Task prompt
Arrange the lines of the records as a Markdown table with the columns Row and Line, starting at the first line and ending at the line that contains "21 (304, 863)". Number each row and leave out any blank lines.

Data supplied
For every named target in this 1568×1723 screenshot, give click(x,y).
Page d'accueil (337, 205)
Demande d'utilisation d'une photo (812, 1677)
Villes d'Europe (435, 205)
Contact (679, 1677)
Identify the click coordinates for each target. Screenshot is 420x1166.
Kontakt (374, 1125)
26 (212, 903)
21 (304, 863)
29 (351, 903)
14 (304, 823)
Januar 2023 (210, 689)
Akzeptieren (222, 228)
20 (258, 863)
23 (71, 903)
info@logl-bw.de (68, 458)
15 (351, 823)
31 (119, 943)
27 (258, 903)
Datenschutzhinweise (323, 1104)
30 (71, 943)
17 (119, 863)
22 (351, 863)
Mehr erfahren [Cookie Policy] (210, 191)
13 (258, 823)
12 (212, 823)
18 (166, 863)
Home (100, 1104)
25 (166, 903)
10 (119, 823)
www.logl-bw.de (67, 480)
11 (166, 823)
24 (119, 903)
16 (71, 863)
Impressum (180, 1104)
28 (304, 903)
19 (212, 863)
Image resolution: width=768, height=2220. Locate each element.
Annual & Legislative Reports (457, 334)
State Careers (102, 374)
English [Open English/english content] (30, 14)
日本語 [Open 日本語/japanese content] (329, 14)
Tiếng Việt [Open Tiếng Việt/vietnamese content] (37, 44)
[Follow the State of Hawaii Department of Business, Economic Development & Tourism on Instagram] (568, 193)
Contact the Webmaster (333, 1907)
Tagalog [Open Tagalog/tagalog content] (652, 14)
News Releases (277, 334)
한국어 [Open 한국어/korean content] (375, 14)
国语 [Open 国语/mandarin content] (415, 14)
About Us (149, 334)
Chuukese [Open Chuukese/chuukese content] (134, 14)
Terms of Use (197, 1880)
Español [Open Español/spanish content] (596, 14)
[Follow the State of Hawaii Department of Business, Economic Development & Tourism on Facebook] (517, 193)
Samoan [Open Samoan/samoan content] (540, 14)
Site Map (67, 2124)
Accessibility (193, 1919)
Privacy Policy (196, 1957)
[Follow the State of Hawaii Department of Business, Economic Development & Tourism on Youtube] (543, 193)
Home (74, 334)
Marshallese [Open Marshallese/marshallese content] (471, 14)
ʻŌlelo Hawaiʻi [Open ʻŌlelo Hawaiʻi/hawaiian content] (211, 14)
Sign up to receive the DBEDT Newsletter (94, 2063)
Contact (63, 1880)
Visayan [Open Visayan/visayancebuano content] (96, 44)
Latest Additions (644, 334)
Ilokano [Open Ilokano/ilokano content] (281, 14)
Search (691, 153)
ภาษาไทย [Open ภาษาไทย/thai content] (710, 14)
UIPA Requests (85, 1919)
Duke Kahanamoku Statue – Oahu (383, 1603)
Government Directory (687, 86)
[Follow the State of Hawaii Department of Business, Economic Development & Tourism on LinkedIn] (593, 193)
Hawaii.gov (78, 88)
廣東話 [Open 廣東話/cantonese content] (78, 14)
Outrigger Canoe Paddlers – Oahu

Solution for this exercise
| Row | Line |
|---|---|
| 1 | For every named target in this 1568×1723 screenshot, give click(x,y). |
| 2 | Page d'accueil (337, 205) |
| 3 | Demande d'utilisation d'une photo (812, 1677) |
| 4 | Villes d'Europe (435, 205) |
| 5 | Contact (679, 1677) |
| 6 | Identify the click coordinates for each target. Screenshot is 420x1166. |
| 7 | Kontakt (374, 1125) |
| 8 | 26 (212, 903) |
| 9 | 21 (304, 863) |